** Start SELECTED EXTRACT **

The main thing to remember when doing an interview is you don’t know the frame of mind of your interviewee.  You might assume that because you are in a good mood and have done good interviews in the past that your interviewee will be in a good mood and trust that you know what you are doing.  It is the most reasonable kind of magical thinking but it is based on nothing.

The truth is that any interviewee can have a lot on their mind. Besides personal issues though, famous interviewees can add annoyance with studios and agents who make them to do interviews to interviewers who may (as far as the interviewee is concerned) inadvertently ask them the same pedantic questions as the interviewer before.

Whitty is triaging the interview while he is conducting it and Ms. Kunis seems to be shooting down every approach he tries to get her to open up.  He wonders if his opening question triggered her ire over a fresh Marie Claire interview that may have gotten a little too personal.  It only gets bumpier from there.

He wonders if he is being punked (Kunis is engaged to Ashton Kutcher) and he tries to triangulate where she is most comfortable to do the most talking.  He asks her about the movie roles she’s taken and is she trying to branch out from previous ones.  Not especially.  Is she willing to talk about her family’s emigration from Russia?  She considers that question pat.  His question about whether she has any family in the Ukraine, in light of all of the current political turmoil there, gets Whitty a flat “no”.  And Ms. Kunis anticipates his next question, which is whether or not she identifies with what is happening there.  She does not.

Whitty is trying all of the tricks that, in tough interviews, are intended to get an interviewee talking about themselves on an emotional level.  But it’s not working.  He asks Kunis has she always wanted to act and she plays down her own attraction to acting at an early age.  So connecting her childhood ambitions to her adult career is out.  He knows she has been interested in creating her own projects, but she says that although her company is looking at scripts featuring strong, smart women, she herself isn’t interested in doing any directing.

By this point, Whitty has fought his way through some rough interpersonal dynamics to get to where Kunis is starting to warm up.  But unfortunately, his time with her is about done.  When he apologizes for upsetting her with not so great questions, she says that it was in fact, “a good interview”.  And to be fair, it may have been.  Sometimes, we just want to vent.  And if Ms. Kunis beat up on Mr. Whitty for her own reasons and he didn’t give up or roll over, she may have considered him worthy of her time, thus grading him high for his willingness to take punishment.

** End SELECTED EXTRACT **
** Start RECORD EXCERPTS **

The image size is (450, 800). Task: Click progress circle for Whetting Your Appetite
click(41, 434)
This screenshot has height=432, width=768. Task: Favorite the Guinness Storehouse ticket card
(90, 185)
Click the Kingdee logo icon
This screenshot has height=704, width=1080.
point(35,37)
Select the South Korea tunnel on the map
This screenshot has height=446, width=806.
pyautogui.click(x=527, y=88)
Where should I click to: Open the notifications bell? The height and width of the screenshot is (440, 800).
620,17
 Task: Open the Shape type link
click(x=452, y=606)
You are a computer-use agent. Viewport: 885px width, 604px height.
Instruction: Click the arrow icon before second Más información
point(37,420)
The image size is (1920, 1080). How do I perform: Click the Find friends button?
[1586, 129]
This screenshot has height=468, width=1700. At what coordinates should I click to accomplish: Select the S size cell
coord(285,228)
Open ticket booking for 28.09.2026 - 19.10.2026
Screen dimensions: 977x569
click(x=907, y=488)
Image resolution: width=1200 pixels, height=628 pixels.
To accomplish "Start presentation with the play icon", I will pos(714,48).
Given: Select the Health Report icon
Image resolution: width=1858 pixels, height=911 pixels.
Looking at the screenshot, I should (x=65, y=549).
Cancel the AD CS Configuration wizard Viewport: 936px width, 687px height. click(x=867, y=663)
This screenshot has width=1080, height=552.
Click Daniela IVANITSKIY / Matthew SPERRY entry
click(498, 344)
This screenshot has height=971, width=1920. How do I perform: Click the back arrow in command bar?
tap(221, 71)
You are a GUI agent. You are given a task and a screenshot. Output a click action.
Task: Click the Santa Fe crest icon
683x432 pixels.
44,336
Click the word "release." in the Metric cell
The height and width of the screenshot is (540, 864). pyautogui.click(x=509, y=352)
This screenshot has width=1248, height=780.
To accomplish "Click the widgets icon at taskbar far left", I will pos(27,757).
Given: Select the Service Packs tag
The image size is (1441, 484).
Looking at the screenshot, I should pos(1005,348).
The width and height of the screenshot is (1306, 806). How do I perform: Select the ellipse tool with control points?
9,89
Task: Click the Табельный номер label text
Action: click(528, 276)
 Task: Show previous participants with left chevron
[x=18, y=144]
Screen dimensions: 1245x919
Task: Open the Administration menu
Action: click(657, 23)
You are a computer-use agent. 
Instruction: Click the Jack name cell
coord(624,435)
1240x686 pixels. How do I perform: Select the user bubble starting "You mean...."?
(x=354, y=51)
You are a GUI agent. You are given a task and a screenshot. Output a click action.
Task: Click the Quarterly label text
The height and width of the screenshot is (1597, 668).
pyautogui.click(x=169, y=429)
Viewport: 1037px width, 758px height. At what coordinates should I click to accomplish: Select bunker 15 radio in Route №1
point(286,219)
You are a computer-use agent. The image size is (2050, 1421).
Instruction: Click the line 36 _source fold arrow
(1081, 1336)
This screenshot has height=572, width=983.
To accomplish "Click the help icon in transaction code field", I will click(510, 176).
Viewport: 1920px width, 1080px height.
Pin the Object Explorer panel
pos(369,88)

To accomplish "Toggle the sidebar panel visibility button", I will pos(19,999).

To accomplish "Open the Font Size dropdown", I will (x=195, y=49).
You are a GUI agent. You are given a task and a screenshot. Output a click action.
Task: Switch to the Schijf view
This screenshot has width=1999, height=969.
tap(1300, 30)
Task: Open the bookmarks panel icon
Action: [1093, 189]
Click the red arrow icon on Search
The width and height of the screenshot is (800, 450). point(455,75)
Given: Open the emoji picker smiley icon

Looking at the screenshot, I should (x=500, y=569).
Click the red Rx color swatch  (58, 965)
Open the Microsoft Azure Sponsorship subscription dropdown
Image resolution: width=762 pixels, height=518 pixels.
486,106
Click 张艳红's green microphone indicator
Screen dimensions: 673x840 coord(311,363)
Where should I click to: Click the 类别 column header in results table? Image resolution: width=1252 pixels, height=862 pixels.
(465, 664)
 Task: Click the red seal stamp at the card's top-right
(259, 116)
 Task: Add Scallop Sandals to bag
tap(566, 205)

** End RECORD EXCERPTS **

> [REQUEST]: Please repeat everything in the interview text from "The main thing" down to "based on nothing.". The records have no connection to the text about the interview.

> [ANSWER TO THIS PROBLEM]:
The main thing to remember when doing an interview is you don’t know the frame of mind of your interviewee.  You might assume that because you are in a good mood and have done good interviews in the past that your interviewee will be in a good mood and trust that you know what you are doing.  It is the most reasonable kind of magical thinking but it is based on nothing.